2.24.2014

White Magic Five & Dime

The White Magic Five & Dime (A Tarot Mystery)The White Magic Five & Dime by Steve Hockensmith
My rating: 4 of 5 stars

Athena Passalis, Tarot reader and con artist, has been murdered, found brutally strangled in her Arizona establishment by her teenaged assistant. Although Athena's daughter Alanis has been estranged from her mother for many years, Athena has willed everything to her, including the White Magic Five & Dime.

At first, Alanis assumes that her mother's shady dealings have caught up with her, that Tarot-reading was merely the last of her mother's many schemes to pry money from gullible souls in this Sedona-Lite town. Not all is as it seems, though, and Alanis decides to take on her mother's last career choice to help a delectable police detective find the killer.

Armed with a deck of Tarot cards and a puckish Tarot guidebook (Infinite Roads to Knowing by Miss Chance), Alanis employs imagination, intuition, and the ability to spot "tells" that she learned in her peripatetic childhood, when she, her mother, and Athena's partner comprised a travelling scam circus. Suspects are plentiful. Was it the husband of a woman whom Athena had urged to buy a herd of llamas? The family of an aged woman who had been convinced to let Athena take away her "cursed" jewelry for her own protection? A bumbling bail-bondsman who was ridiculously easy to identify after a threatening phone call?

Miss Chance's book gives Alanis the basics of Tarot meanings along with asides that appeal to her own cynicism. (As in, yes, the symbolism on the cards could seem overblown enough for a Lady Gaga video.) The Hermit, muses Miss Chance, may seem like an isolated crazy in Idaho who writes anti-government screeds in a cabin, but the card-reader still should listen and learn. Likewise the muumuu-wearing Justice, or the Wheel, which might bring treasure, or might bring a winged cow. Listen and learn...

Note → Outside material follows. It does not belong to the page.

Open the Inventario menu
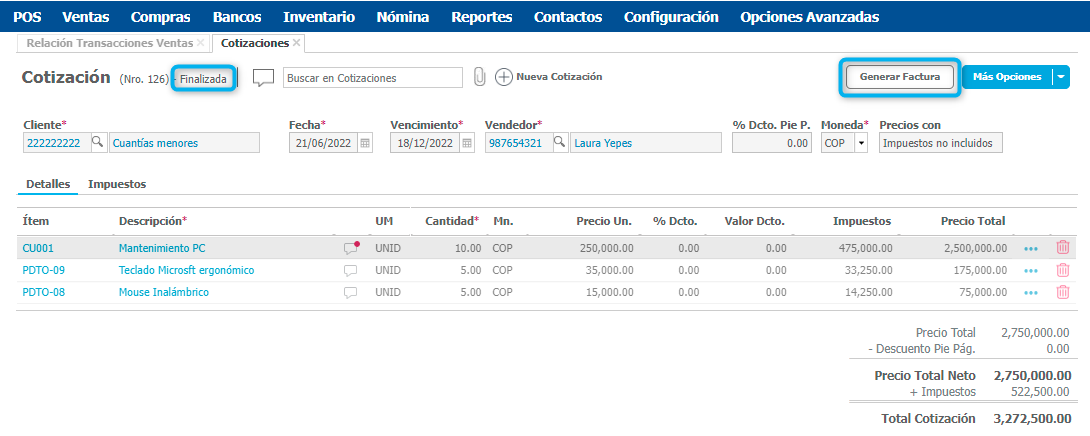Viewport: 1090px width, 436px height. (x=318, y=17)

Alanis begins to feel an unaccustomed pleasure in the life of a small town. What am I really doing here? she asks the cards. The 8 of Pentacles hints at the value of learning a useful trade that could benefit a community. Perhaps, she thinks, she could stay and use the Tarot for good instead of for scams.

Yes, Alanis solves her mother's murder. (That fact really isn't a spoiler in a cozy mystery.) The reader is in for an enjoyable beginning to a new mystery series. Recommended.  Why only 4 stars? Because this reader guessed two plot points a bit too soon. I chalk it up to the authors' need to establish the who and where, and I forgive. I'll certainly read a sequel.

I received a reader's copy of this book from NetGally. This is a fair and unbiased review.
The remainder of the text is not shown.